Goals for the upcoming week: Finalize the painting project in the nursery; clean the house in advance of any guests who may come to the house after the shower for Jon’s family next Sunday.

29 Weeks: Status Update

It’s that time of the week to update the status of this baby growing inside me…she’s now the size of a SQUASH. I don’t know, the eggplant seemed bigger, but whatever.


Due Date:
October 20, 2011. But, I’m sticking with Week 29 status update. Why not. Call me an optimist.

Baby Developments: Baby’s energy is surging, thanks to the formation of white fat deposits beneath the skin. Baby is also settling into sleep and waking cycles though they don’t necessarily coincide with your own. Also this month, all five senses are finally functional, and the brain and nervous system are going through major developments. She’s somewhere between 15-17 inches (probably on the longer side if I had to guess) and 2.5 – 4 pounds. If baby were born today, she’d be likely to survive without TONS of medical intervention.

Weight Gain: Currently, I’m up 6.6 pounds total this pregnancy and probably up around 10 pounds now. We’ll see next Friday when I head to the doctor.

Cravings: Water, lots of water. Not doing a great job getting all the water that I crave, but I also don’t necessarily enjoy sitting on the toilet peeing for 75% of my day.

Symptoms: Don’t get grossed out (this is where you skip to the next bold part if you simply don’t want to know): discharge. They say it’s normal and it’s nothing totally bizarre, but it is a recent development. I’m H-O-T hot ALL the time. I feel menopausal (couldn’t be further from that truth, huh?) I get so damn hot. Jon can’t handle riding in the car with me because I keep it so cold.

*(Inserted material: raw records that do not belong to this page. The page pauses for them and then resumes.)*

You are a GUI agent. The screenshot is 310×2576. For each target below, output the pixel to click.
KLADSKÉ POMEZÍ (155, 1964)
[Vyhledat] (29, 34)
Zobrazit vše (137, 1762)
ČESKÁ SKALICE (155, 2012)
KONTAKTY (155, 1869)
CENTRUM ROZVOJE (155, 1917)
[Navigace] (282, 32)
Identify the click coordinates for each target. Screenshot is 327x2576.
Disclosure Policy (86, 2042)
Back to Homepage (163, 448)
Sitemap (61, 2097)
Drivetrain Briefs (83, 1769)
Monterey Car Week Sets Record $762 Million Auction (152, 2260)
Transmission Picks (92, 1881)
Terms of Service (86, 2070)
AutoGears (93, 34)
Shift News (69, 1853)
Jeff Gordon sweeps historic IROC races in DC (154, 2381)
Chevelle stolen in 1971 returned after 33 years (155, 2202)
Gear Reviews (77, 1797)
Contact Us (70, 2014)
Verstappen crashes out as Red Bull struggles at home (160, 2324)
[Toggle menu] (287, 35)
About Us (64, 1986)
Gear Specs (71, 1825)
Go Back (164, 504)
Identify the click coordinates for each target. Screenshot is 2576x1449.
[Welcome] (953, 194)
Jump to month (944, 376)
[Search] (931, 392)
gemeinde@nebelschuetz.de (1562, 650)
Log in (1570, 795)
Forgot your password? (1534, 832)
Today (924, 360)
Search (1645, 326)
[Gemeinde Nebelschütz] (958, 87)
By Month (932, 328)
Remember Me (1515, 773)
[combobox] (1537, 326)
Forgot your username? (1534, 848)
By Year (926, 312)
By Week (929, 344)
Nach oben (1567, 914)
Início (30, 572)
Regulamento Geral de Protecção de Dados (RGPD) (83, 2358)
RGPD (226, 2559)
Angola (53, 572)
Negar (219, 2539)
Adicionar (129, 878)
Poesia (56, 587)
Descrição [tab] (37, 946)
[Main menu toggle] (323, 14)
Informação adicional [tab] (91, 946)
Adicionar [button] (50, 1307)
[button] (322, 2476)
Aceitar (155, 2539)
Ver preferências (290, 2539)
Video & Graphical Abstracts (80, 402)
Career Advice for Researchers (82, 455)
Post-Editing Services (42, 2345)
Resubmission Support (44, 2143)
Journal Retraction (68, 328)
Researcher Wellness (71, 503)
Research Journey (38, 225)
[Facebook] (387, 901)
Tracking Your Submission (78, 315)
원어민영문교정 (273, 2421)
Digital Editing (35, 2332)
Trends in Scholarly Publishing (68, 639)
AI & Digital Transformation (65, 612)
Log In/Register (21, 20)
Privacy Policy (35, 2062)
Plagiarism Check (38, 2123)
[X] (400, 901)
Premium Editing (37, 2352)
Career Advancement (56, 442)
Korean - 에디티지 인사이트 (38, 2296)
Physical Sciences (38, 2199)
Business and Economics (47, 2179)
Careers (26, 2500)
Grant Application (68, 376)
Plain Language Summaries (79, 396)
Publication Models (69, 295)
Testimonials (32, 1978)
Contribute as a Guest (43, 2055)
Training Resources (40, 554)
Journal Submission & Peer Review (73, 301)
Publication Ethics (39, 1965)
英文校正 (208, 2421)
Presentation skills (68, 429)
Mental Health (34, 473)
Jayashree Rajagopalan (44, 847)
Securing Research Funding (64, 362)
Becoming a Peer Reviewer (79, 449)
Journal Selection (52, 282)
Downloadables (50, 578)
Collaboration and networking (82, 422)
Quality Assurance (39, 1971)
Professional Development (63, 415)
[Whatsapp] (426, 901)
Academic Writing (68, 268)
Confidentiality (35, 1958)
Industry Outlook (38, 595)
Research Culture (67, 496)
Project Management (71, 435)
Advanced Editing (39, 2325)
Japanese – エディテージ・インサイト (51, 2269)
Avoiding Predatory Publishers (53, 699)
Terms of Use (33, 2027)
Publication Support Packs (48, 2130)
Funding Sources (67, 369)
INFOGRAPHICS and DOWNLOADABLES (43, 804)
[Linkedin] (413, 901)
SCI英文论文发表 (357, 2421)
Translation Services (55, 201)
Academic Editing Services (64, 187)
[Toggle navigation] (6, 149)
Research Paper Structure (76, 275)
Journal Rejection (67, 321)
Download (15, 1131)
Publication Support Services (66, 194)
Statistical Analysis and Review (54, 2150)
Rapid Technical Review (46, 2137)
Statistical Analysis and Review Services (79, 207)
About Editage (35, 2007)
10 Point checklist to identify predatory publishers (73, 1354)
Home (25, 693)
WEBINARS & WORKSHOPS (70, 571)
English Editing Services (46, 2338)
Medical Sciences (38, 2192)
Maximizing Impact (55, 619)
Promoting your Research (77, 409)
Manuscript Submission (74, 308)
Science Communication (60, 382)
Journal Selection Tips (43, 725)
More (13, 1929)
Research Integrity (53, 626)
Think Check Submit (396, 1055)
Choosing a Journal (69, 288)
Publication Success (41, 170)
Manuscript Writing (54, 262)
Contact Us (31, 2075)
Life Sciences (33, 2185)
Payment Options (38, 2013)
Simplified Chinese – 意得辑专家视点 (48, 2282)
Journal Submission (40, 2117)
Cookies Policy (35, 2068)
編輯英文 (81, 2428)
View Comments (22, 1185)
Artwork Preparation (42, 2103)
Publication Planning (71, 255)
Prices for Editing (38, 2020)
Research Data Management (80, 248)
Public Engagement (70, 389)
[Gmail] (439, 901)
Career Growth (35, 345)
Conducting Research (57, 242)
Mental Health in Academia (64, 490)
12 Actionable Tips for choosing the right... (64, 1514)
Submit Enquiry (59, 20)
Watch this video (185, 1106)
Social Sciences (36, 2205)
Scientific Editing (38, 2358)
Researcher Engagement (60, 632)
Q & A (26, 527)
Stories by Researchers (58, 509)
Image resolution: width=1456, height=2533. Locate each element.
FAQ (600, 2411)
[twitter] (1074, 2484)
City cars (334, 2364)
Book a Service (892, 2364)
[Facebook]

I am loving: lots of Minnie’s movements. Now’s the time when all the baby websites tell you to start keeping track of kicks…how long it takes to feel 10. I can tell a little more what’s going on in there — when she’s stretching (discomfort on my end), when she’s rolling (or attempting to) or just freaking herself out and being jumpy. Pretty cool. Haven’t been able to tell what appendages are what, but that’s coming quick I bet.

Sleep: Need a lot of it, get tired easily, like naps and can sleep for a long time. This is probably because I am up 5 times a night to go potty.

I miss: Feeling good about the thought of wearing a dress; having a closet full of clothes to choose from.

I am looking forward to: getting going on Minnie’s room. Jon insists it’ll happen — but he’s also begun painting the garage. I won’t get into it here, but suffice it to say that it’s a point of contention in our relationship these days. Also looking forward to Molly’s shower tomorrow and her shower at home on Thursday. Getting excited for my own showers on August 21 and September 17, too!

I am spazzing about: getting the nursery complete (see: started) and figuring out our insurance. Beyond that, I feel pretty much at ease.

Best moment of the week: arriving at HOME after being on the road for three days straight.

Milestones: Signed up for birthing class, infant care class and breastfeeding class. And Jon scheduled them all in his phone/calendar, too. Both are milestones.

Movement: Minnie still is a 10 p.m. ball of activity.

It’s a….: sweet baby girl!

Exercise: I wish.

Diet: See Exercise.

Boobs & Belly Button: Went bra shopping this week twice. I MAY need a 40 DD. I don’t know, need to measure. But these things are growing at a ridiculous pace. The belly button is still deep. When I wear shirts, you can see my belly button hole because it’s so deep, and it stretches across the middle of my shirt. But, it’s not as deep as it was…but it’s not in any danger right now of ‘popping’.

Goals for the upcoming week: Help Jon paint the garage and the bathroom so that those two items are done so we can get the nursery DONE. It’s seriously giving me palpitations the more days that pass. I wish that Jon WANTED to do this for me/him/the baby but that’s just not happening. I don’t know. That’s the only goal. Oh, and to get our insurance figured out.